Interesting meeting at the KRSMA AB last night.
Sounds like tons of people are sending in opposition about subsistence gillnets in the
rivers. The initiative folks are spinning that into an opposition to only setnets since those are the only nets anyone opposes right now...
Mary King's appearance at the last meeting was referenced. The chair of the habitat committee kept good notes. It sounded like an interesting meeting and it has started some good discussion.
There was broad support for both boater education and PFD requirements. There was also pretty broad support for discussions of limits on both commercial activity and private use. Despite low king returns, river use continues to explode. There is genuine concern of "implosion", especially when kings come back. People and boats everywhere. Lots of issues related to powerboat transport, with the PU fishery and the upper river Sockeye bank fishery. Transportation in a boat is harder to regulate than fishing from a boat.
Here is a link to participation/harvest results for the Kenai. I thought an excel graph on yearly river use would tell a sweet tail, but it turns out that I have a life and will not do that any time soon, so maybe someone else will appreciate the info:
Everyone seemed to support the sockeye stamp.
Everyone seemed fairly understanding of the issues facing the river. Exploding use and a political quagmire of regulation and legislation. Limiting anything is very tricky legally speaking.

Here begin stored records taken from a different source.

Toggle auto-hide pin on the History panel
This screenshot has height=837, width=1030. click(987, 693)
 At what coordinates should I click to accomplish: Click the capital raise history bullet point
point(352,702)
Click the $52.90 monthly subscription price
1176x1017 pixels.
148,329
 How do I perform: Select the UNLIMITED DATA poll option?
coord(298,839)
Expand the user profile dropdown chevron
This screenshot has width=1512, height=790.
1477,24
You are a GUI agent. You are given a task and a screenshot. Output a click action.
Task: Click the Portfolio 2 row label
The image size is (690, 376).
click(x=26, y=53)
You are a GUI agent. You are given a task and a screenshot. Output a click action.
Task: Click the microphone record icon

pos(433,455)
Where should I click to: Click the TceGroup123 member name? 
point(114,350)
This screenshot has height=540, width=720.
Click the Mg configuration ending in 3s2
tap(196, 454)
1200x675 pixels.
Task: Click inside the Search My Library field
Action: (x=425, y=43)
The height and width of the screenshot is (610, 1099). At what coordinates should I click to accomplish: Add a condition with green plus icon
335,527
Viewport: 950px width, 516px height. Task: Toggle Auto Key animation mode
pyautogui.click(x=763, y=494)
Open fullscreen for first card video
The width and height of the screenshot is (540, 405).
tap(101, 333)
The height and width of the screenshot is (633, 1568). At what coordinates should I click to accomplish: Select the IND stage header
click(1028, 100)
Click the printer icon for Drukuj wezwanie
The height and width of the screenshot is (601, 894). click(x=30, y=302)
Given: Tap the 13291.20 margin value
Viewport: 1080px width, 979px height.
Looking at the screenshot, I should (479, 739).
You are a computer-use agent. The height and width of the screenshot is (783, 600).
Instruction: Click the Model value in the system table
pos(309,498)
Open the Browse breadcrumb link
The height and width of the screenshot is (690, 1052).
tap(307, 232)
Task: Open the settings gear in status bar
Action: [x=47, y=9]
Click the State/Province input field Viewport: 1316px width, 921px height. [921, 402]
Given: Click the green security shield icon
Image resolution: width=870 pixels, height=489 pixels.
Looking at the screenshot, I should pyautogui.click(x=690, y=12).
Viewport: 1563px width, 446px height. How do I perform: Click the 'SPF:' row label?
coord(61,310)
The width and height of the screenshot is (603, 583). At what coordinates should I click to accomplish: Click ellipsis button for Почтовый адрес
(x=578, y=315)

Mr. Johnson had drafted a resolution to support Mr. Ruffner as a nomination to board of fish, but later, at the request of the chairman, changed that into a motion to support one of the 5 applicants from Southcentral Alaska to the board of fish. That motion passed as there was general agreement that Cook Inlet issues are complex, contentious, and easily misunderstood, and having someone on the board who understood them would be beneficial. Habitat and scientific understanding was also mentioned. Regardless, reps from the guide association and sportfishing association did not support endorsing a candidate due to concerns over process, bylaws, and worries of meddling. Navarre's chief of staff Mr. Ostrander spoke in strong support for Mr. Ruffner as a candidate for board of fish, as did many other people. A member of both the guide association and the KRSMA board went so far as to say that if by some chance Mr. Ruffner were appointed by the governor, he would not "say anything bad about him". How nice. I left before they ended, but I believe the end result was to agree to discuss the issue again on Friday, March 20th at 5:30pm.
Mr. Kramer introduced a proposal to limit guides. He feels that 250 guides on the lower Kenai is a solid number, and we will be there within a couple years at the rate things are going. Here's a link to his proposal:
Apparently it didn't receive the warmest of welcomes at the guide advisory committee, but I don't think there was a large attendance since the guide academy was this week and the same day I think. Maybe the lights weren't turned up real bright during this months advisory meeting..
It was discussed at length in the river use committee I attended, and even supported by some guides both there and at the board meeting. Apparently KRSMA rules say that guide activity must be limited before private activity, and even they realize that there are way too many people on our river. The question came up about how other places have dealt with these issues. Limiting guides is a no-brainer, as is limiting use, and IMO modifying behavior to have less impact, which can actually allow more use. I'm no traffic planner, but if you have a two lane street that is congested, turning it into a one way street if possible seems like a viable option if you respect public access. Especially when it is downhill and you have, uhm, smog problems.